How do I calculate a rotation speed to match movement speed

  • I have an object moving 20 pixels per tick. When the object reaches a certain point a sprite is created which will be a "pivot point" to which the moving object will pin itself to. At this point the movement stops and the object starts to rotate instead around this pivot point, until it reaches a certain angle.

    Is there any formula to calculate so that the rotation around that pivot will have the object move at the same rate of 20 pixels per tick? For this example let's say the pivot point is 100 pixels to the left of the moving object.

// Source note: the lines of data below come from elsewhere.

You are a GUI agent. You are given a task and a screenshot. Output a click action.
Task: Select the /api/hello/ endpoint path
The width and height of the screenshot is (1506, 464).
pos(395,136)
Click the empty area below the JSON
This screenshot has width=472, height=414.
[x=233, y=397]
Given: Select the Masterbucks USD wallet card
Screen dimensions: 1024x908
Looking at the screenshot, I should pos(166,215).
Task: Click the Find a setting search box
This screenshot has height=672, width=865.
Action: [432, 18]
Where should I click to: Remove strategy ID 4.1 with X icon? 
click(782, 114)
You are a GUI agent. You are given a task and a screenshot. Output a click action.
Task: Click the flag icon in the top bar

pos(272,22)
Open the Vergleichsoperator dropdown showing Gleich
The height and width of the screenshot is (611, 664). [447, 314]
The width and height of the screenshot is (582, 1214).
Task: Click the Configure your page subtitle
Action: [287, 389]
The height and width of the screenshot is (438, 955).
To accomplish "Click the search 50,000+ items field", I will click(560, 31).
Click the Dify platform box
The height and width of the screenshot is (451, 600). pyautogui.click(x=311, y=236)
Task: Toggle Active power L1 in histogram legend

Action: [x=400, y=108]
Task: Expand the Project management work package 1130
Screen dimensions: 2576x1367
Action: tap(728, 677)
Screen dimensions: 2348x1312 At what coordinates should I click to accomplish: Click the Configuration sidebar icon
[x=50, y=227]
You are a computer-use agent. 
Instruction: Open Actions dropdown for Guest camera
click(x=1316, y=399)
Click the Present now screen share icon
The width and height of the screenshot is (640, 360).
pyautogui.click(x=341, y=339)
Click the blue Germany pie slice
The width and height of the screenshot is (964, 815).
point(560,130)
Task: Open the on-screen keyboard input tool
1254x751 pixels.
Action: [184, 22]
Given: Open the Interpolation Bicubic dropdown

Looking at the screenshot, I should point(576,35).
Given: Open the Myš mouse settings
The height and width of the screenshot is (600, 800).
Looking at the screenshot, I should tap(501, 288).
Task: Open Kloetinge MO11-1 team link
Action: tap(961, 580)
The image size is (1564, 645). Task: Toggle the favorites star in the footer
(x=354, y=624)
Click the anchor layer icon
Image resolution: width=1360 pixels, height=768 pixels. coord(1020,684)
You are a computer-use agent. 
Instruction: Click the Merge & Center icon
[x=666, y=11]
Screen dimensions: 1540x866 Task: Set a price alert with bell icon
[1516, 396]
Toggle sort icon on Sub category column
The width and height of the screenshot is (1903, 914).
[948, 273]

    How many degrees per tick would be equal to the object moving at 20 pixels per second around this pivot point?

  • Is the object still moving, or is it just changing angles?

  • Distance for a full circle = 2*Pi*R

    Distance for a certain angle = ((2*Pi*R)/360)*angle .. R being distance(object.x,object.y,pivot.x,pivot.y) ... on the moment of collision.

    Speed = distance / time

    It must travel at 20 pixels / tick

    So for 1 tick .. ((2*Pi*R)/360)*angle should be = 20

    ((2*Pi*R)/360)*angle = 20 ... how much angle to rotate per tick ? (R is known)

    ((2*Pi*R)/360) / 20 = 1/angle ... or angle = 20 / ((2*Pi*R)/360)

    Hope this stands, not that big of a math brain. Dont forget to 'dt'.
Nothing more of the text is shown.